Nanotransformation and current fluctuations in exciton condensate junctions

TL;DR

This paper investigates the nonlinear electron transport in bilayer exciton condensates with four metallic contacts, revealing unique features distinct from superconductors and proposing applications in nanoscale voltage transformation.

Contribution

It provides a comprehensive analysis of full counting statistics and predicts novel nonlinear transconductance and current correlations in exciton condensate junctions.

Findings

Distinct transport properties from superconductors.

Predicted nonlinear transconductance and current correlations.

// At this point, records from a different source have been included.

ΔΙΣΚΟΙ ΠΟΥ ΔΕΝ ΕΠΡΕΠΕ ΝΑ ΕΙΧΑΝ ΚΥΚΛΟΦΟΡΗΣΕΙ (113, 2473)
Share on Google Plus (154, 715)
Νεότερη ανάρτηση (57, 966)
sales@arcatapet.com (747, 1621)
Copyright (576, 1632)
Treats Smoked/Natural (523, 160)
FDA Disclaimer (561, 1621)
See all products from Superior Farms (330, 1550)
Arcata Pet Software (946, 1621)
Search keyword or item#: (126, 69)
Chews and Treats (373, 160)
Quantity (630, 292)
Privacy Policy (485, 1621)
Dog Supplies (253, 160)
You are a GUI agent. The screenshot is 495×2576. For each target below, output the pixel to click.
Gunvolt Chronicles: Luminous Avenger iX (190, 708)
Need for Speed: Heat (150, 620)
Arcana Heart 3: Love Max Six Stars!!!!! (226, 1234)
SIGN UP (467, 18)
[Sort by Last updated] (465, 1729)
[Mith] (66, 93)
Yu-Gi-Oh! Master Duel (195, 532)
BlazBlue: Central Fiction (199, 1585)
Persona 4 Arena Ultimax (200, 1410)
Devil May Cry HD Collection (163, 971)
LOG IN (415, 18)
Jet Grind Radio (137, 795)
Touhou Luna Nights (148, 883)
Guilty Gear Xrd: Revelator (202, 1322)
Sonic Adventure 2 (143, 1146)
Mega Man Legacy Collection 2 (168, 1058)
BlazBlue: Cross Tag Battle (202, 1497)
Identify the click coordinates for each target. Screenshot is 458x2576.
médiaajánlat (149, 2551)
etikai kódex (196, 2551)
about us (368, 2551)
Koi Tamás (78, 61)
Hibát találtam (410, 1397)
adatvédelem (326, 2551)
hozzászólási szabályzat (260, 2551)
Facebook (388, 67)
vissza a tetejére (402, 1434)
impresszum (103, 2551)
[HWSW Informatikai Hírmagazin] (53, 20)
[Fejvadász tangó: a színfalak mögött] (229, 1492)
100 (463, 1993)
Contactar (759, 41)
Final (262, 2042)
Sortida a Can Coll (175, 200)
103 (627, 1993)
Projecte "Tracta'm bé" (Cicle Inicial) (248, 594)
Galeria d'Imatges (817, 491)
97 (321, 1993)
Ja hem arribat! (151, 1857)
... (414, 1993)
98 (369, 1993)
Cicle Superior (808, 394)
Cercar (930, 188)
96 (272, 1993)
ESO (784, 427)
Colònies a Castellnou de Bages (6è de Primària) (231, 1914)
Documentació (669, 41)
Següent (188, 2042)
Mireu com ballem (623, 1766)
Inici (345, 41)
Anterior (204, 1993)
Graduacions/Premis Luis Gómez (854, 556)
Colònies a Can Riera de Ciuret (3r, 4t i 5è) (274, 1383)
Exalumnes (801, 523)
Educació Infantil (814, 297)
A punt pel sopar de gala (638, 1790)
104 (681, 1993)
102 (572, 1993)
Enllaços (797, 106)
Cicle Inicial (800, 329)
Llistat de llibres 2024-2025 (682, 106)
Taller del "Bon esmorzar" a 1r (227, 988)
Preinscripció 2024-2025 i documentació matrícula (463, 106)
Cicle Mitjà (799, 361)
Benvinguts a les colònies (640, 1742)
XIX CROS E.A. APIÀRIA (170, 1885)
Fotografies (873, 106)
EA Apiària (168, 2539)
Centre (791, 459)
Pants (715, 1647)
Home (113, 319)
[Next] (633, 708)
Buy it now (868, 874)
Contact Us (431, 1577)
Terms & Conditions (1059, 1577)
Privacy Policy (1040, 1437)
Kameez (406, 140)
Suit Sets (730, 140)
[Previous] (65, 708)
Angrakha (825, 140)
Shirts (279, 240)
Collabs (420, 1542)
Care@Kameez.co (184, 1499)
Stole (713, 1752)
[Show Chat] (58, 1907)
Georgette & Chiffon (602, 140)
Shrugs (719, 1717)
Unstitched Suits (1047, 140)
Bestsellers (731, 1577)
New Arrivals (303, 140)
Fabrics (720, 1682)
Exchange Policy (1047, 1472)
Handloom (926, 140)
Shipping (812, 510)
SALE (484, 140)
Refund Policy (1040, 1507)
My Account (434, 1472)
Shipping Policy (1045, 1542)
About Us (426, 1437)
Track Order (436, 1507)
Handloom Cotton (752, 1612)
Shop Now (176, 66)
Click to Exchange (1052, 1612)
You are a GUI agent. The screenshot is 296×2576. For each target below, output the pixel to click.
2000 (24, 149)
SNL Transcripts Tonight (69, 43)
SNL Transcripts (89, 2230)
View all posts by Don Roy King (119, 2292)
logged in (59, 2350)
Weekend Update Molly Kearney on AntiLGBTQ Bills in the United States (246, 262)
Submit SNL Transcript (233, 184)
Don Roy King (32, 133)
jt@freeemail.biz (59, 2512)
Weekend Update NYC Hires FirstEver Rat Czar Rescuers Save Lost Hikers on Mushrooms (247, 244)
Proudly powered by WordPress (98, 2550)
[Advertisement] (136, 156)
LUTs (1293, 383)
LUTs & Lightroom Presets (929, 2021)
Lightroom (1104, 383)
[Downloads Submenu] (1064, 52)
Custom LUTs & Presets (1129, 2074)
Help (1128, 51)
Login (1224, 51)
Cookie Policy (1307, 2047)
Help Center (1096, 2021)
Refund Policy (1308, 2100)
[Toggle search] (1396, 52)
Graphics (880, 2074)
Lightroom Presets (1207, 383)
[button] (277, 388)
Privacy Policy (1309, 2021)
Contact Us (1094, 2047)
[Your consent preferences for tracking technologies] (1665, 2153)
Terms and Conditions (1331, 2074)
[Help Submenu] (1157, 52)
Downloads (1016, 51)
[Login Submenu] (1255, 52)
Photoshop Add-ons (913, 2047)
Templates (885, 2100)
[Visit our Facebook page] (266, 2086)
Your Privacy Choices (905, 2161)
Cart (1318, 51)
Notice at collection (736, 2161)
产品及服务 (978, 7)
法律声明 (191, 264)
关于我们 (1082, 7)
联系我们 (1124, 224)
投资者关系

Potential for nanoscale voltage transformation using excitonic Andreev reflections.

Abstract

We analyze the nonlinear transport properties of a bilayer exciton condensate that is contacted by four metallic leads by calculating the full counting statistics of electron transport for arbitrary system parameters. Despite its formal similarity to a superconductor the transport properties of the exciton condensate turn out to be completely different. We recover the generic features of exciton condensates such as counterpropagating currents driven by excitonic Andreev reflections and make predictions for nonlinear transconductance between the layers as well as for the current (cross)correlations and generalized Johnson-Nyquist relationships. Finally, we explore the possibility of connecting another mesoscopic system (in our case a quantum point contact) to the bottom layer of the exciton condensate and show how the excitonic Andreev reflections can be used for transforming voltage at the nanoscale.